*ACTION ITEM*
Take the lines from the one with "How do I perform: Add" through the last line of the material below and write them out exactly, without any pictures.

*** DATA SHOWN Section Begins ***

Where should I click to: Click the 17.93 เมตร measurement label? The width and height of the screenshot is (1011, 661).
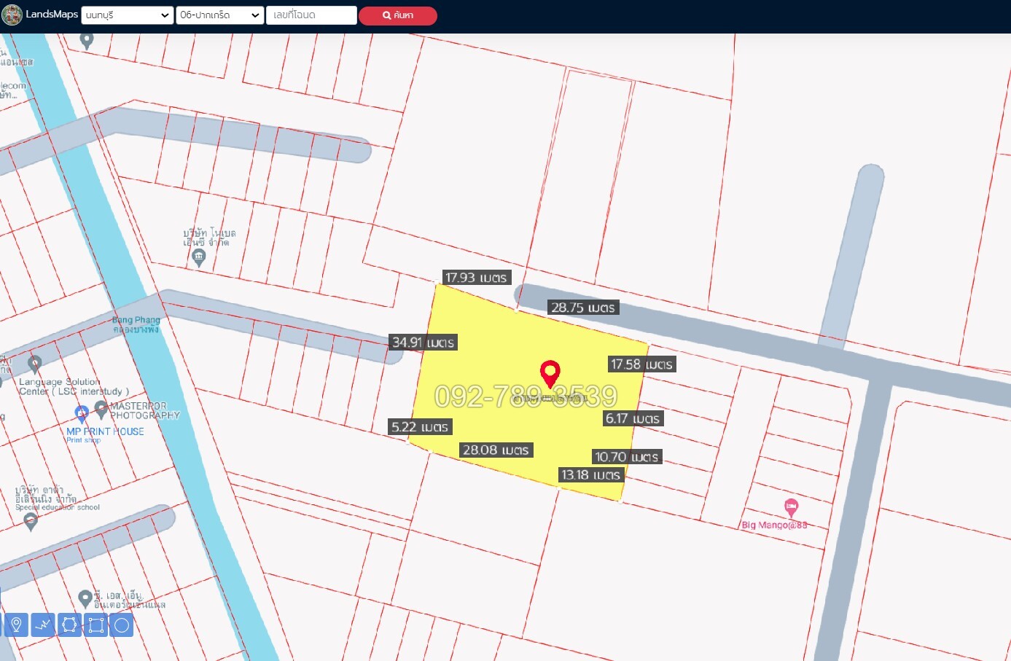point(476,278)
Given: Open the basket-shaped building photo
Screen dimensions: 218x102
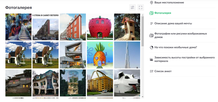Looking at the screenshot, I should (100, 83).
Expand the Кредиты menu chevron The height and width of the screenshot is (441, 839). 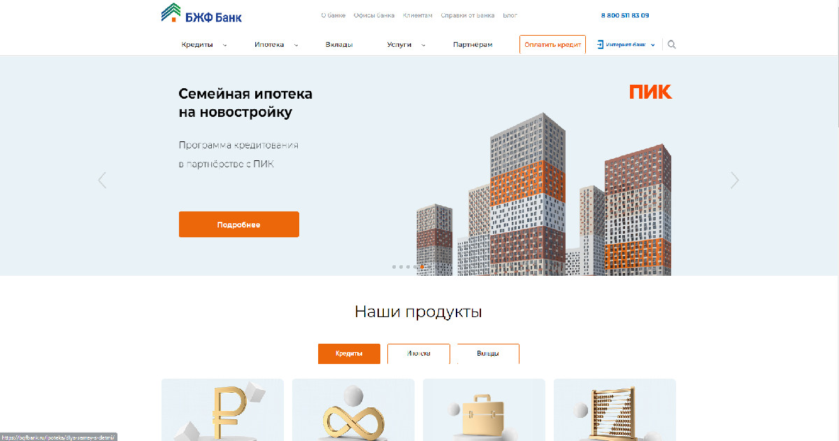coord(224,45)
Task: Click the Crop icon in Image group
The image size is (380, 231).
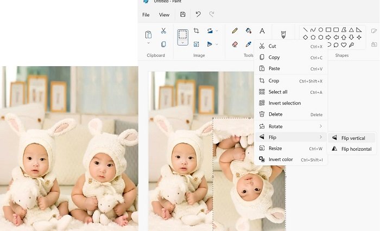Action: [197, 31]
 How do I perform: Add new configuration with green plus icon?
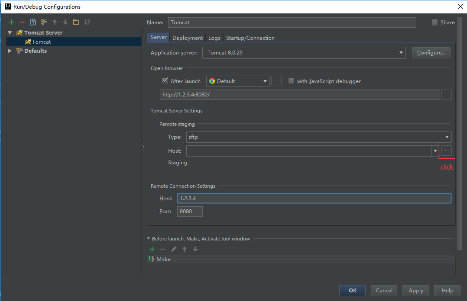coord(11,22)
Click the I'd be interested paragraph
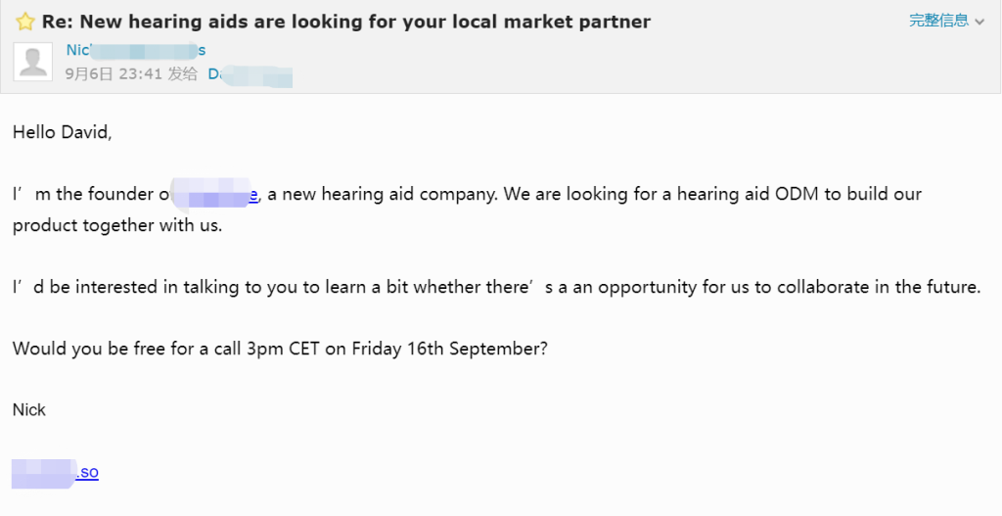Viewport: 1002px width, 516px height. [496, 287]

*** DATA SHOWN Section Ends ***

*SOLUTION TO THIS EXERCISE*
 How do I perform: Add new configuration with green plus icon?
coord(11,22)
Click the I'd be interested paragraph
Viewport: 1002px width, 516px height. [496, 287]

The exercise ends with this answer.